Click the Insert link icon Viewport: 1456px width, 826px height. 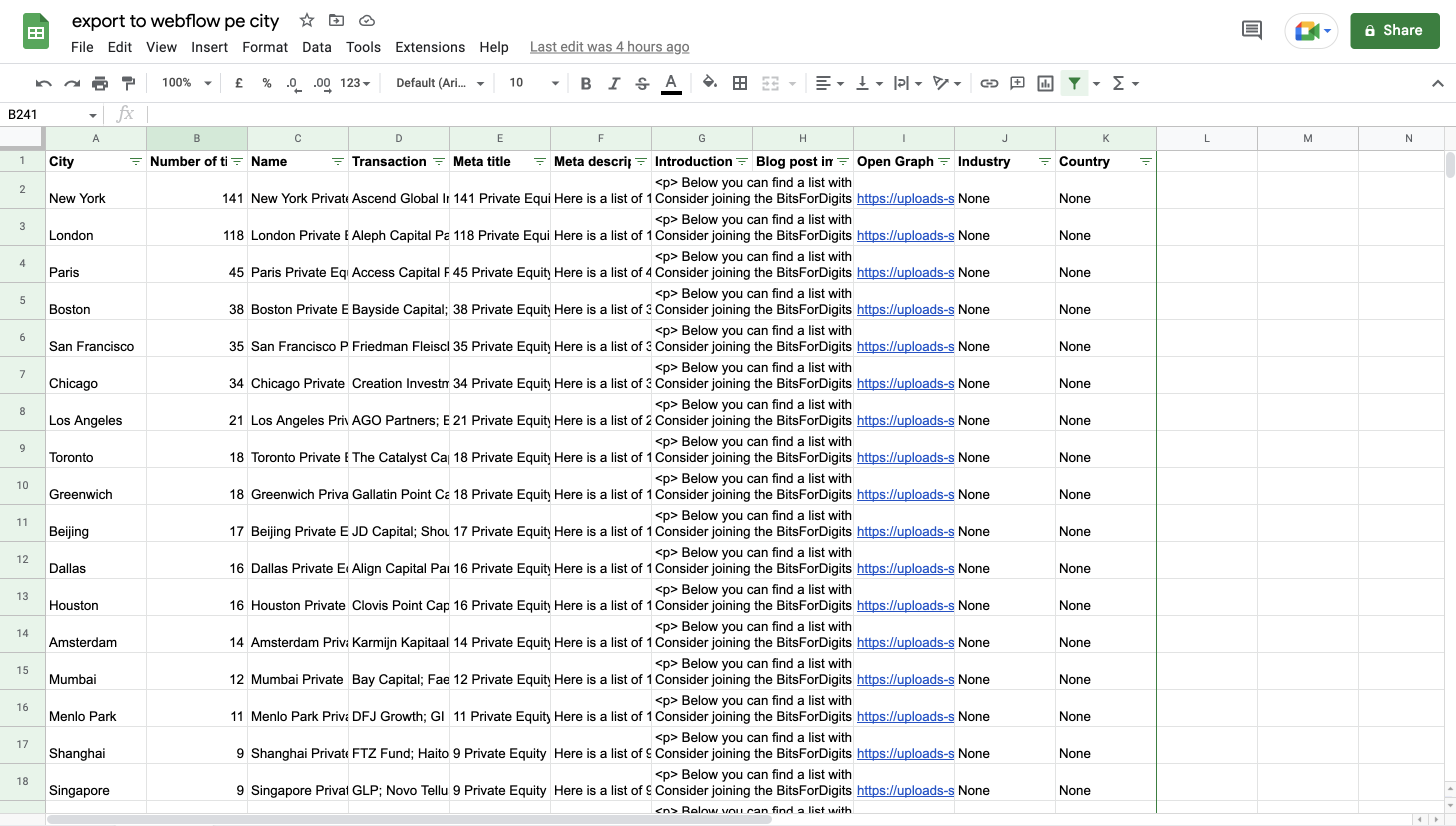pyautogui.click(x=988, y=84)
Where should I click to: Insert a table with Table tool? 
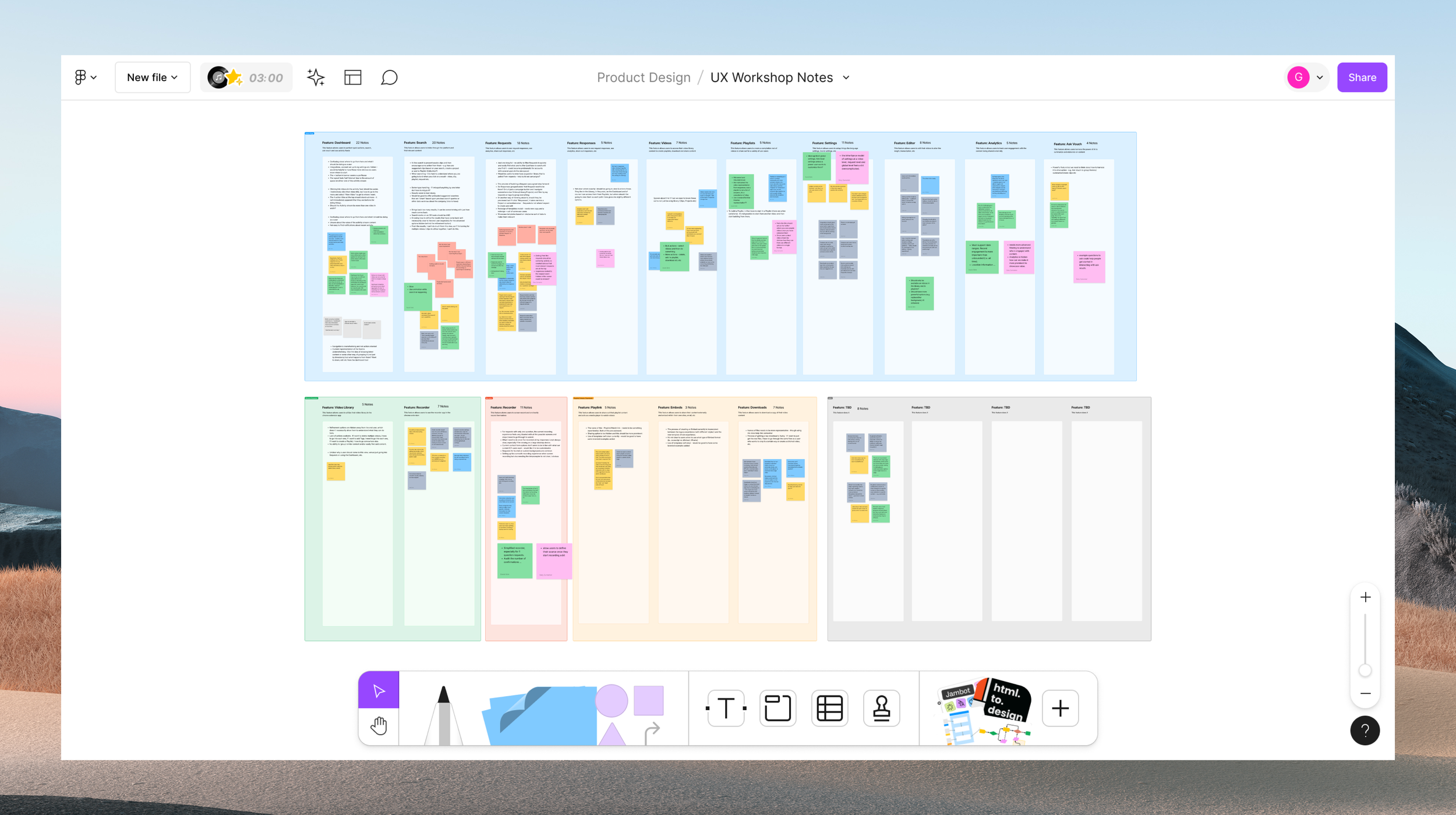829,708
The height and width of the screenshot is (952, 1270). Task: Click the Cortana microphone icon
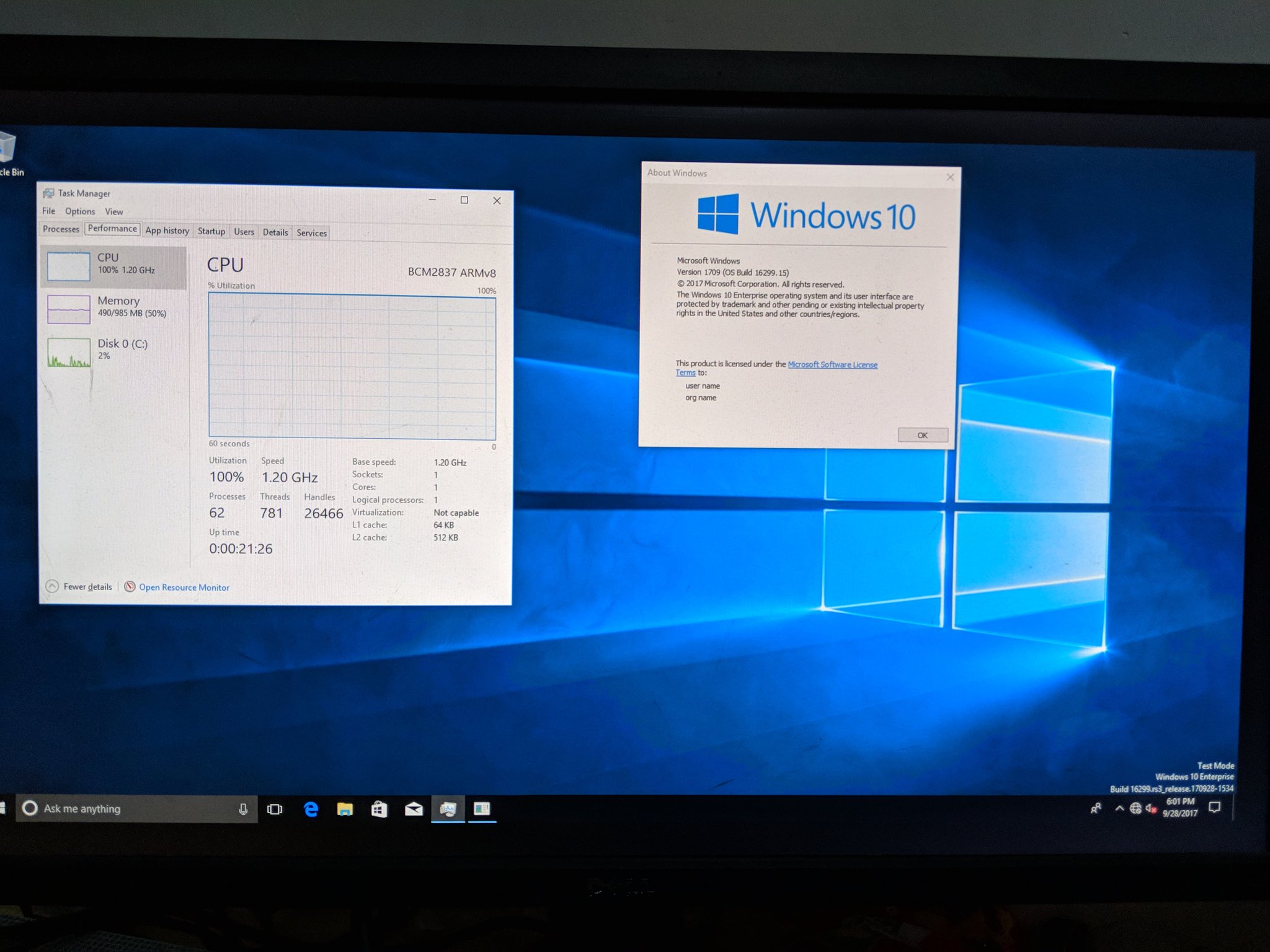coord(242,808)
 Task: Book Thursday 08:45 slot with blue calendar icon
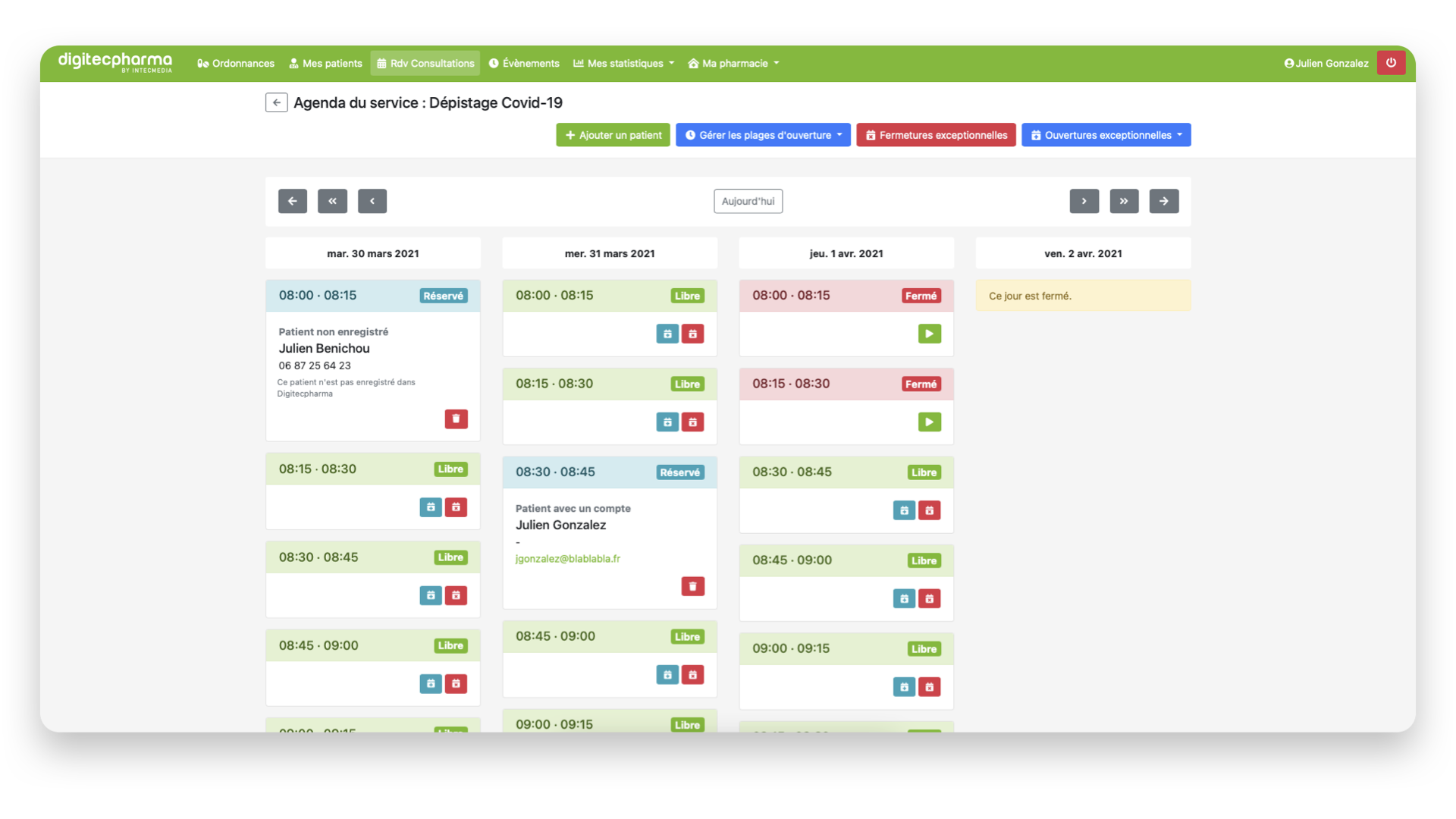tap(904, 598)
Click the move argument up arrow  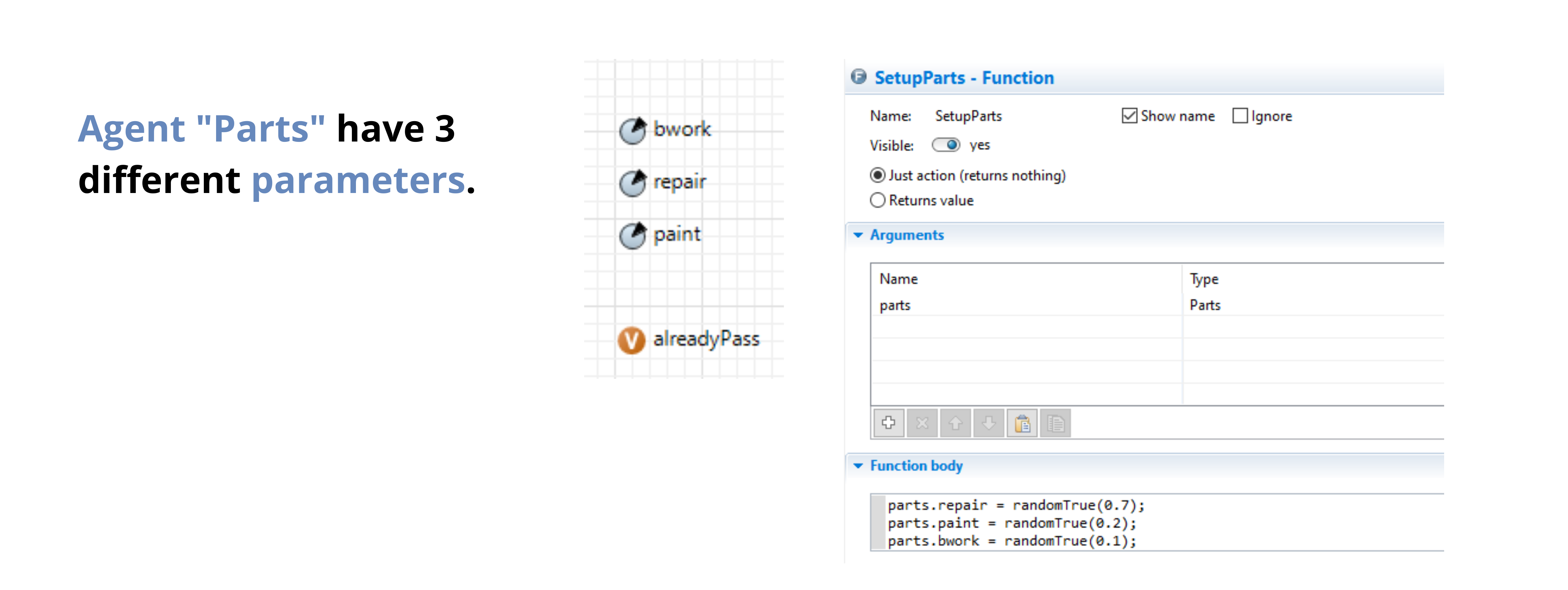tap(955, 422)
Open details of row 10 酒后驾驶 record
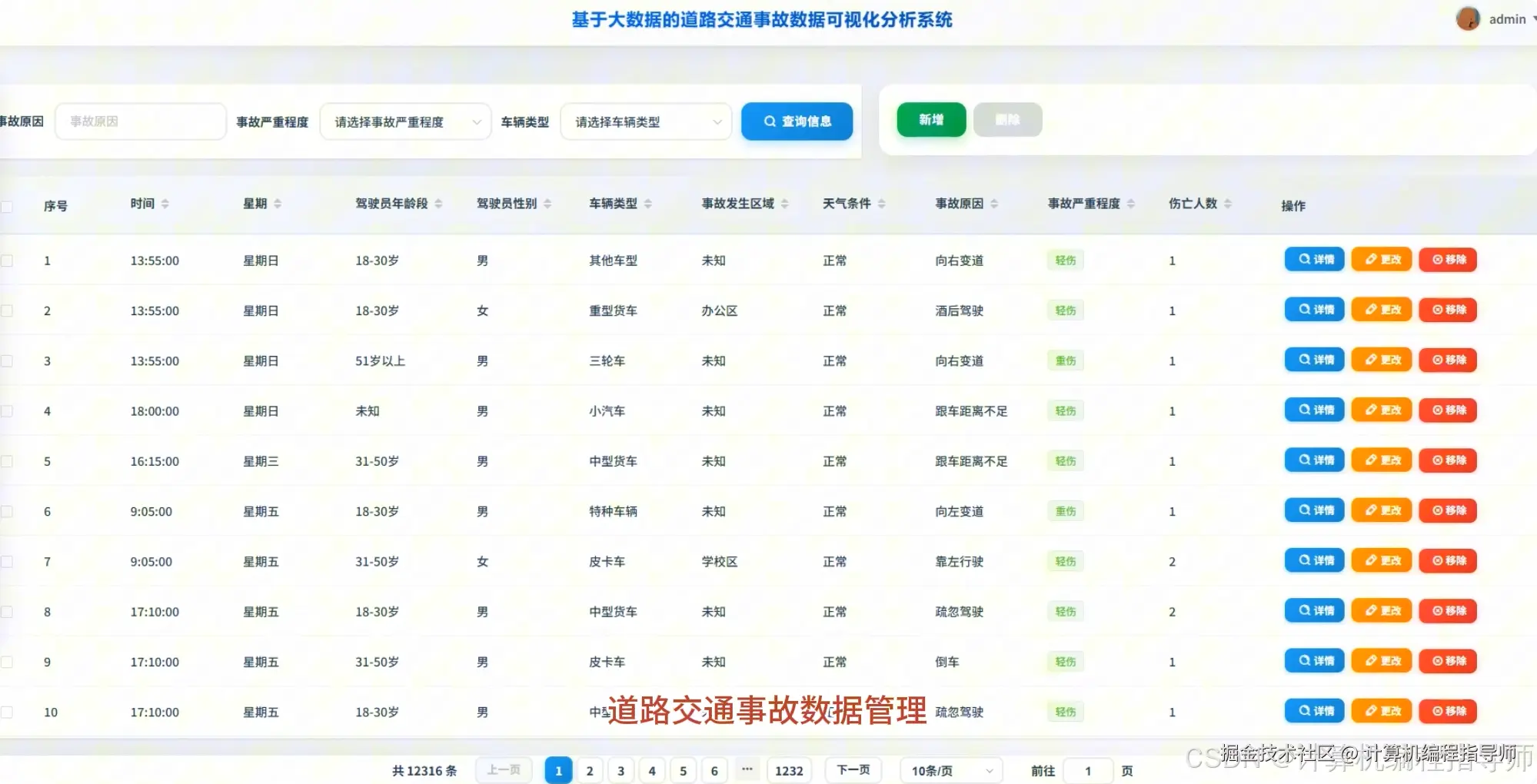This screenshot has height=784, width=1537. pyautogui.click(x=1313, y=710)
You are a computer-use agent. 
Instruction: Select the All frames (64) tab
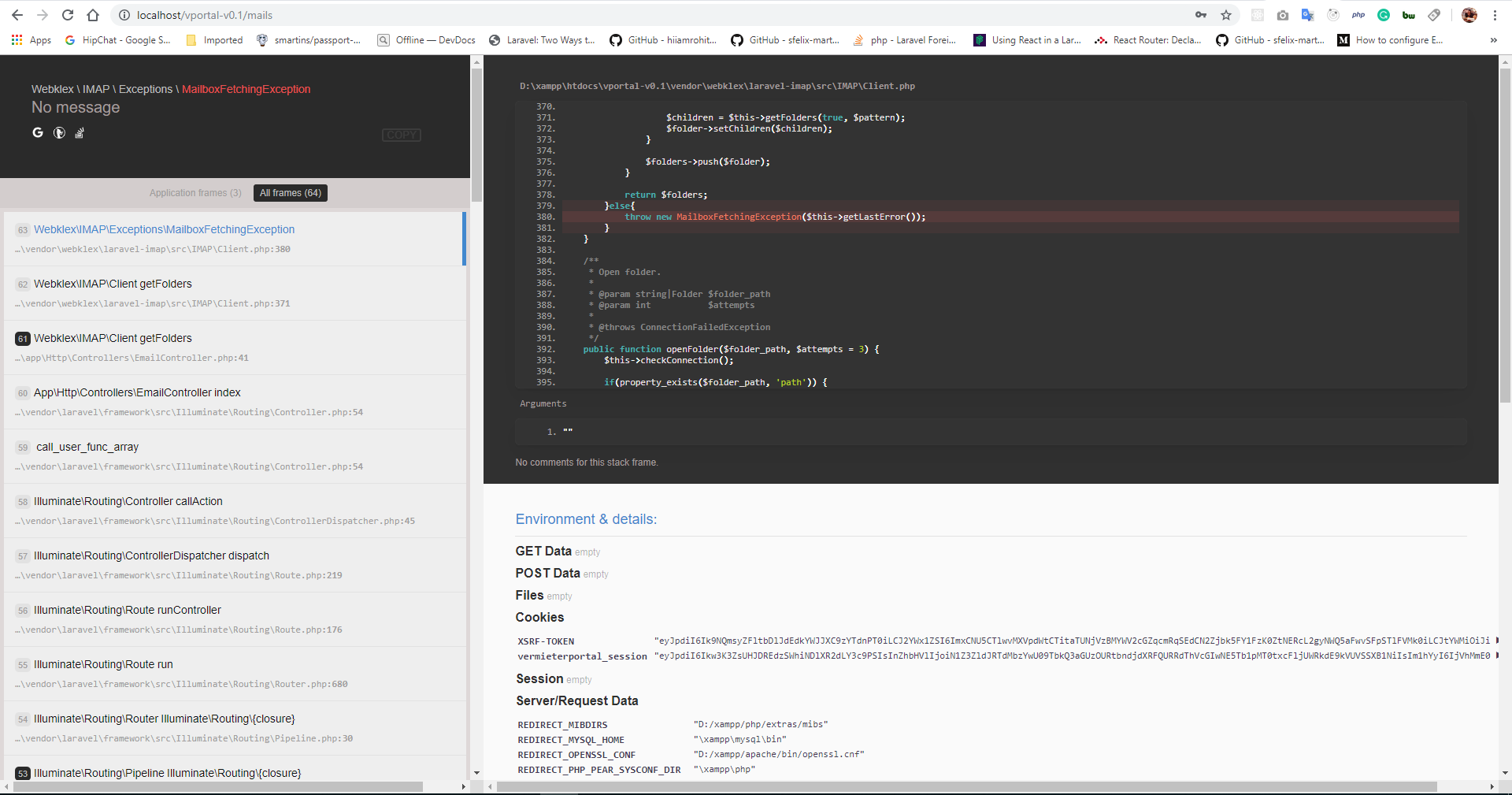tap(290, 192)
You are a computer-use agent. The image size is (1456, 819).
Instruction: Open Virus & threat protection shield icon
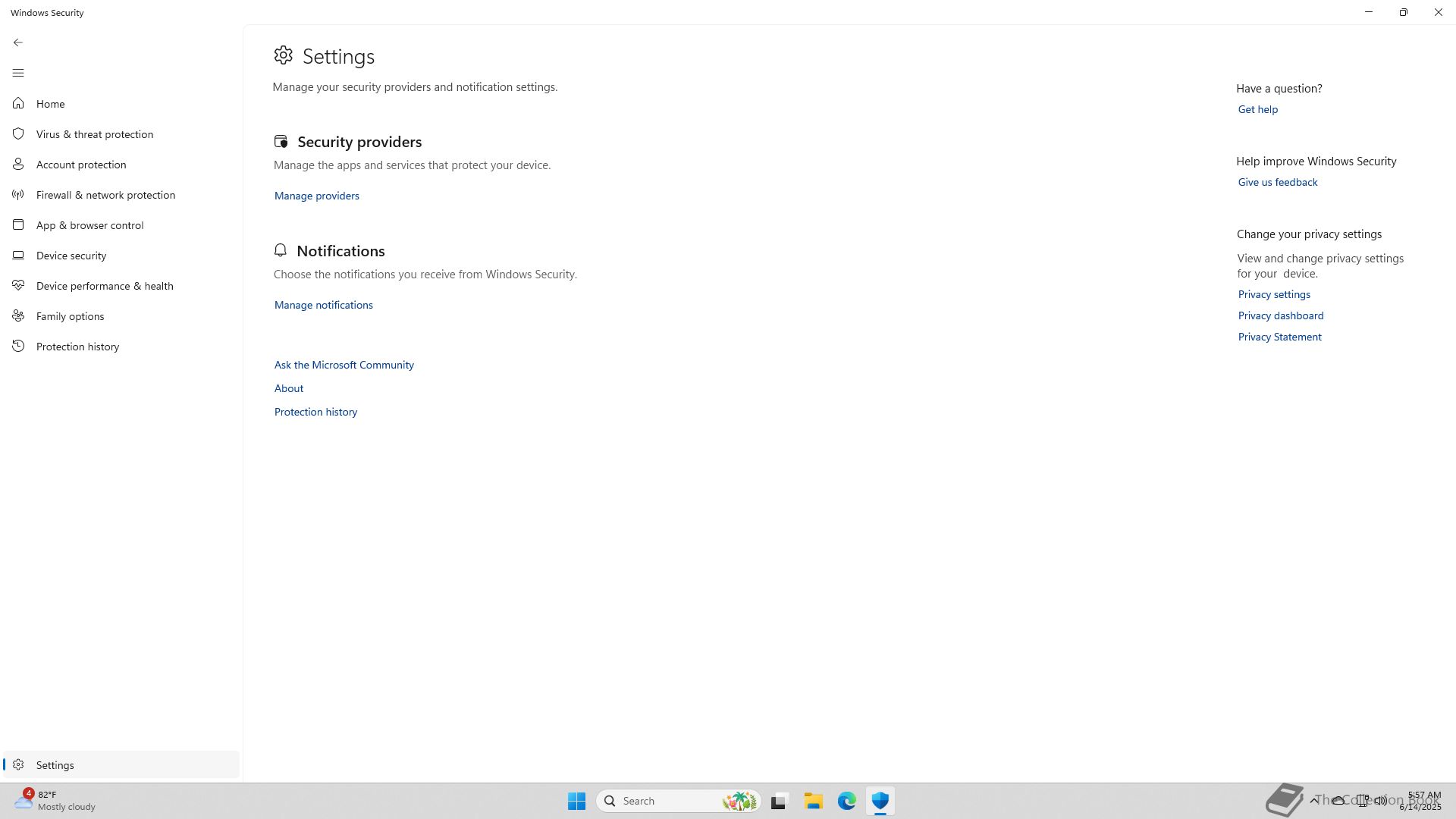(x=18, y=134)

__________________________________________________

Using the material above, filter for lines holding "computer" and copy each one.

You are a computer-use agent. 
You are a computer-use agent. The image size is (1456, 819).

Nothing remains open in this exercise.